The request
Update the listing below by replacing each "Task" with "Instruction", keeping all other text the same. Leave the pictures out of your output.

Element and text location data

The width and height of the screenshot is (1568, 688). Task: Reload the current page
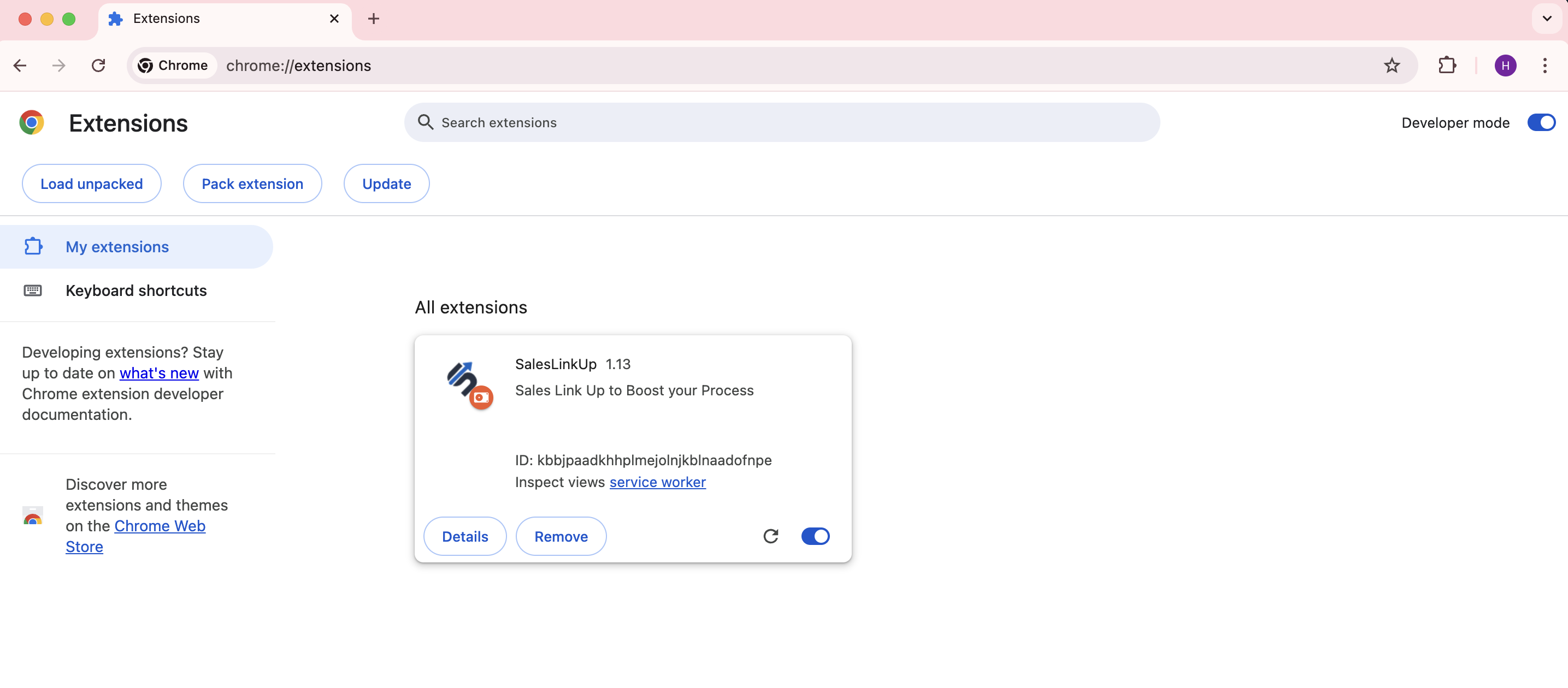pyautogui.click(x=98, y=65)
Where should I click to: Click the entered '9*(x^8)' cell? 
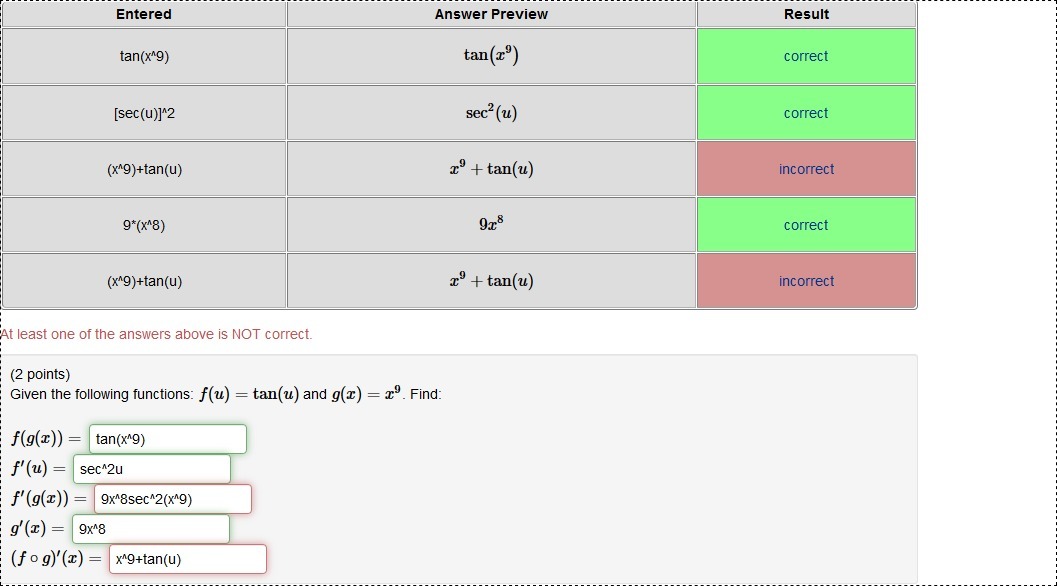click(x=144, y=225)
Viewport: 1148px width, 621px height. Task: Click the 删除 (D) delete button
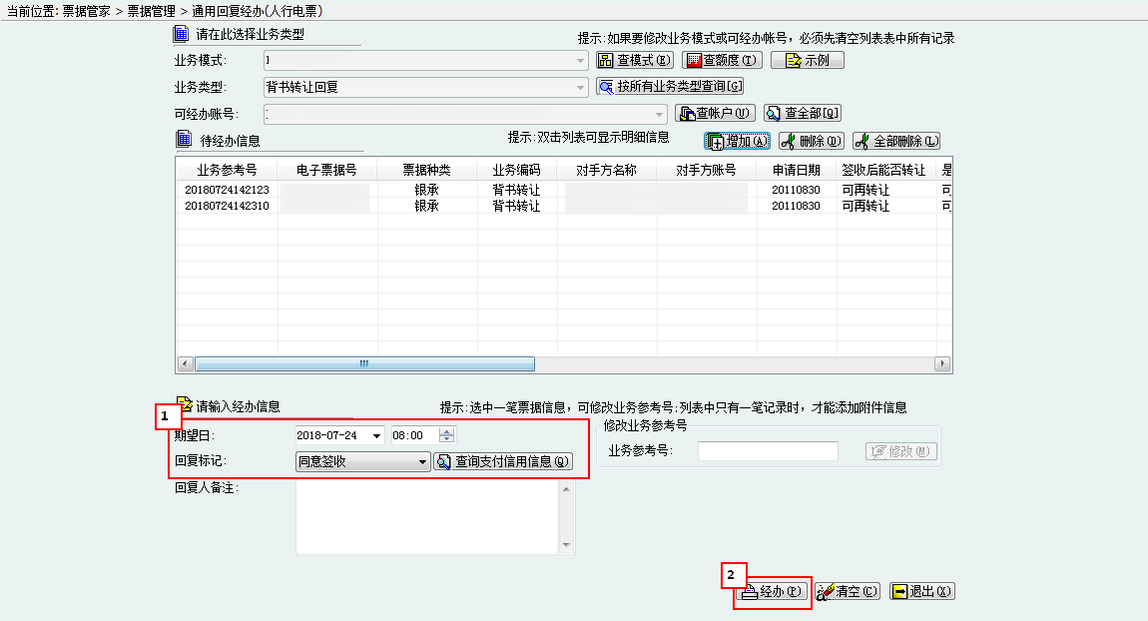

Answer below
The width and height of the screenshot is (1568, 688). Instruction: Reload the current page
pyautogui.click(x=98, y=65)
Where should I click to: Click the entered '9*(x^8)' cell? 
click(x=144, y=225)
Viewport: 1148px width, 621px height. Instruction: Click the 删除 (D) delete button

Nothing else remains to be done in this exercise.